***** Given records *****

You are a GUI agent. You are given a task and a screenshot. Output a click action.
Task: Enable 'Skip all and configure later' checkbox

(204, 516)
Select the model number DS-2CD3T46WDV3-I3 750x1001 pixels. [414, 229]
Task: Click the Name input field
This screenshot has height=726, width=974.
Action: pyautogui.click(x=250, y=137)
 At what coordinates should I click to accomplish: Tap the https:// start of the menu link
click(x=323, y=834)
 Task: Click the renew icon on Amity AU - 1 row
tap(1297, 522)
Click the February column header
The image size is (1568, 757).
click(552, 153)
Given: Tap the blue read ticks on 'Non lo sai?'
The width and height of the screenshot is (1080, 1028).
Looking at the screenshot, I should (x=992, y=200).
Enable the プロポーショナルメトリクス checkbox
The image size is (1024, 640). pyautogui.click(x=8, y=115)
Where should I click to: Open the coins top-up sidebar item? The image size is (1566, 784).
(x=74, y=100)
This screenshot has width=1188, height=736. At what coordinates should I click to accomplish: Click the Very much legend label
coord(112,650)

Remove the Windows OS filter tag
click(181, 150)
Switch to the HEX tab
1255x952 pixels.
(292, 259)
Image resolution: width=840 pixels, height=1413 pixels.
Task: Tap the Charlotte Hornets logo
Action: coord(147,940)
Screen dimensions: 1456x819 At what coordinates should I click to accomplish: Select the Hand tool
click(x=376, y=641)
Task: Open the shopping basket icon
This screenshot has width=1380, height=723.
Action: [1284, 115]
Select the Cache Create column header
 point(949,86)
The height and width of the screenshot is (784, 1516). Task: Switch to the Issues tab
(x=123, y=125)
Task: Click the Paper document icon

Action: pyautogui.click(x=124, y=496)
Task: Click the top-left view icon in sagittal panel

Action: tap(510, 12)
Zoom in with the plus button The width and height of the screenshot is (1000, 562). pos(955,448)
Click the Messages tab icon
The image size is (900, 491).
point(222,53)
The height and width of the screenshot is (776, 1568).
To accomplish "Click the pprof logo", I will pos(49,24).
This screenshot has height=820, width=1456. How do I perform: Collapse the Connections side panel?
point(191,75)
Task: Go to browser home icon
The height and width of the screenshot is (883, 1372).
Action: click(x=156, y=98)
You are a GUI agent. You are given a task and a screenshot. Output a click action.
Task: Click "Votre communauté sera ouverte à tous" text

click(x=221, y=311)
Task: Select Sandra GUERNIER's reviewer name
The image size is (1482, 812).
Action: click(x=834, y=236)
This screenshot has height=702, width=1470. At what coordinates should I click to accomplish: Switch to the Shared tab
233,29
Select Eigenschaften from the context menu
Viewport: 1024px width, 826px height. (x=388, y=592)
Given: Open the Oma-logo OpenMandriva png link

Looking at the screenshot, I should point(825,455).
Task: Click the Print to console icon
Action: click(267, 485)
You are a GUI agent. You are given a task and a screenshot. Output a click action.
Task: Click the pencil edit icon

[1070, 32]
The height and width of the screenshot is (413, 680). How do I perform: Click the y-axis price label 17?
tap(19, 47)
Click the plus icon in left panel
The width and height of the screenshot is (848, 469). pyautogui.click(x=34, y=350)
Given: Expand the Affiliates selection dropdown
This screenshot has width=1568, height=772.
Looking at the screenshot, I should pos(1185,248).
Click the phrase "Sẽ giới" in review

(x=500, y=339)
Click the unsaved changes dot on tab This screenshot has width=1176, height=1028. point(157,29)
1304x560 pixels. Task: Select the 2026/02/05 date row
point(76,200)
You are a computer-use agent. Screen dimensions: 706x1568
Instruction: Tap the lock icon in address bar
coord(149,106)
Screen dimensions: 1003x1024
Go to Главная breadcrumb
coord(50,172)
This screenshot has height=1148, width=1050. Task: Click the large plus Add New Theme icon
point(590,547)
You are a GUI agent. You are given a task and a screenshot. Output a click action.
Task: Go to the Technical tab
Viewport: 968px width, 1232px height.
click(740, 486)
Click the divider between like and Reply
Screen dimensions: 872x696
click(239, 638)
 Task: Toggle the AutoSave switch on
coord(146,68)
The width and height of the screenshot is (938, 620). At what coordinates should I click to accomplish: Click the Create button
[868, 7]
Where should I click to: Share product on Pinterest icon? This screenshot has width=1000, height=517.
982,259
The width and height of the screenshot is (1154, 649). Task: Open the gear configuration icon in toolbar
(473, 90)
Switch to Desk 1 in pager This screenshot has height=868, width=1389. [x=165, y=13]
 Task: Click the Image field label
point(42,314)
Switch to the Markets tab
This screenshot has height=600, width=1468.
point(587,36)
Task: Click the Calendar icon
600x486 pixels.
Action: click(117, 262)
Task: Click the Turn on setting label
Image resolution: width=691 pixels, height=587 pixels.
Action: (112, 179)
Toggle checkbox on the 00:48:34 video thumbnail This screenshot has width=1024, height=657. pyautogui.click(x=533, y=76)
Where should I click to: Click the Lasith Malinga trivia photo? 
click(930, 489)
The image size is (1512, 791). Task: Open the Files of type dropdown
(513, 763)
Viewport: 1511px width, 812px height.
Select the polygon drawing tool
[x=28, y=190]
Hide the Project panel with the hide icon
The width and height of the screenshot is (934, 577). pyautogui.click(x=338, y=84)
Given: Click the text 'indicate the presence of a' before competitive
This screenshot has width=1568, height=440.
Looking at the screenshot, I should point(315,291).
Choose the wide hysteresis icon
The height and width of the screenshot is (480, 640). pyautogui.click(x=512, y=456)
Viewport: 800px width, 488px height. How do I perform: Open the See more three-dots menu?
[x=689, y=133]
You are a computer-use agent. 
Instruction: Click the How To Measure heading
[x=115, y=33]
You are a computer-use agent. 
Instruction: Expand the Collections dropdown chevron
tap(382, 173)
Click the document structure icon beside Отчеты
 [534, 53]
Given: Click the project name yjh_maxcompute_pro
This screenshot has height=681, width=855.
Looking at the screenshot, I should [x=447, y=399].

*****

So that nothing is lost, write out each record exactly as it appears above.

• Problem solution:
You are a GUI agent. You are given a task and a screenshot. Output a click action.
Task: Enable 'Skip all and configure later' checkbox

(204, 516)
Select the model number DS-2CD3T46WDV3-I3 750x1001 pixels. [414, 229]
Task: Click the Name input field
This screenshot has height=726, width=974.
Action: pyautogui.click(x=250, y=137)
 At what coordinates should I click to accomplish: Tap the https:// start of the menu link
click(x=323, y=834)
 Task: Click the renew icon on Amity AU - 1 row
tap(1297, 522)
Click the February column header
The image size is (1568, 757).
click(552, 153)
Given: Tap the blue read ticks on 'Non lo sai?'
The width and height of the screenshot is (1080, 1028).
Looking at the screenshot, I should (x=992, y=200).
Enable the プロポーショナルメトリクス checkbox
The image size is (1024, 640). pyautogui.click(x=8, y=115)
Where should I click to: Open the coins top-up sidebar item? The image size is (1566, 784).
(x=74, y=100)
This screenshot has width=1188, height=736. At what coordinates should I click to accomplish: Click the Very much legend label
coord(112,650)

Remove the Windows OS filter tag
click(181, 150)
Switch to the HEX tab
1255x952 pixels.
(292, 259)
Image resolution: width=840 pixels, height=1413 pixels.
Task: Tap the Charlotte Hornets logo
Action: coord(147,940)
Screen dimensions: 1456x819 At what coordinates should I click to accomplish: Select the Hand tool
click(x=376, y=641)
Task: Open the shopping basket icon
This screenshot has width=1380, height=723.
Action: [1284, 115]
Select the Cache Create column header
 point(949,86)
The height and width of the screenshot is (784, 1516). Task: Switch to the Issues tab
(x=123, y=125)
Task: Click the Paper document icon

Action: pyautogui.click(x=124, y=496)
Task: Click the top-left view icon in sagittal panel

Action: tap(510, 12)
Zoom in with the plus button The width and height of the screenshot is (1000, 562). pos(955,448)
Click the Messages tab icon
The image size is (900, 491).
point(222,53)
The height and width of the screenshot is (776, 1568).
To accomplish "Click the pprof logo", I will pos(49,24).
This screenshot has height=820, width=1456. How do I perform: Collapse the Connections side panel?
point(191,75)
Task: Go to browser home icon
The height and width of the screenshot is (883, 1372).
Action: click(x=156, y=98)
You are a GUI agent. You are given a task and a screenshot. Output a click action.
Task: Click "Votre communauté sera ouverte à tous" text

click(x=221, y=311)
Task: Select Sandra GUERNIER's reviewer name
The image size is (1482, 812).
Action: click(x=834, y=236)
This screenshot has height=702, width=1470. At what coordinates should I click to accomplish: Switch to the Shared tab
233,29
Select Eigenschaften from the context menu
Viewport: 1024px width, 826px height. (x=388, y=592)
Given: Open the Oma-logo OpenMandriva png link

Looking at the screenshot, I should point(825,455).
Task: Click the Print to console icon
Action: click(267, 485)
You are a GUI agent. You are given a task and a screenshot. Output a click action.
Task: Click the pencil edit icon

[1070, 32]
The height and width of the screenshot is (413, 680). How do I perform: Click the y-axis price label 17?
tap(19, 47)
Click the plus icon in left panel
The width and height of the screenshot is (848, 469). pyautogui.click(x=34, y=350)
Given: Expand the Affiliates selection dropdown
This screenshot has width=1568, height=772.
Looking at the screenshot, I should pos(1185,248).
Click the phrase "Sẽ giới" in review

(x=500, y=339)
Click the unsaved changes dot on tab This screenshot has width=1176, height=1028. point(157,29)
1304x560 pixels. Task: Select the 2026/02/05 date row
point(76,200)
You are a computer-use agent. Screen dimensions: 706x1568
Instruction: Tap the lock icon in address bar
coord(149,106)
Screen dimensions: 1003x1024
Go to Главная breadcrumb
coord(50,172)
This screenshot has height=1148, width=1050. Task: Click the large plus Add New Theme icon
point(590,547)
You are a GUI agent. You are given a task and a screenshot. Output a click action.
Task: Go to the Technical tab
Viewport: 968px width, 1232px height.
click(740, 486)
Click the divider between like and Reply
Screen dimensions: 872x696
click(239, 638)
 Task: Toggle the AutoSave switch on
coord(146,68)
The width and height of the screenshot is (938, 620). At what coordinates should I click to accomplish: Click the Create button
[868, 7]
Where should I click to: Share product on Pinterest icon? This screenshot has width=1000, height=517.
982,259
The width and height of the screenshot is (1154, 649). Task: Open the gear configuration icon in toolbar
(473, 90)
Switch to Desk 1 in pager This screenshot has height=868, width=1389. [x=165, y=13]
 Task: Click the Image field label
point(42,314)
Switch to the Markets tab
This screenshot has height=600, width=1468.
point(587,36)
Task: Click the Calendar icon
600x486 pixels.
Action: click(117, 262)
Task: Click the Turn on setting label
Image resolution: width=691 pixels, height=587 pixels.
Action: (112, 179)
Toggle checkbox on the 00:48:34 video thumbnail This screenshot has width=1024, height=657. pyautogui.click(x=533, y=76)
Where should I click to: Click the Lasith Malinga trivia photo? 
click(930, 489)
The image size is (1512, 791). Task: Open the Files of type dropdown
(513, 763)
Viewport: 1511px width, 812px height.
Select the polygon drawing tool
[x=28, y=190]
Hide the Project panel with the hide icon
The width and height of the screenshot is (934, 577). pyautogui.click(x=338, y=84)
Given: Click the text 'indicate the presence of a' before competitive
This screenshot has width=1568, height=440.
Looking at the screenshot, I should point(315,291).
Choose the wide hysteresis icon
The height and width of the screenshot is (480, 640). pyautogui.click(x=512, y=456)
Viewport: 800px width, 488px height. How do I perform: Open the See more three-dots menu?
[x=689, y=133]
You are a computer-use agent. 
Instruction: Click the How To Measure heading
[x=115, y=33]
You are a computer-use agent. 
Instruction: Expand the Collections dropdown chevron
tap(382, 173)
Click the document structure icon beside Отчеты
 [534, 53]
Given: Click the project name yjh_maxcompute_pro
This screenshot has height=681, width=855.
Looking at the screenshot, I should [x=447, y=399].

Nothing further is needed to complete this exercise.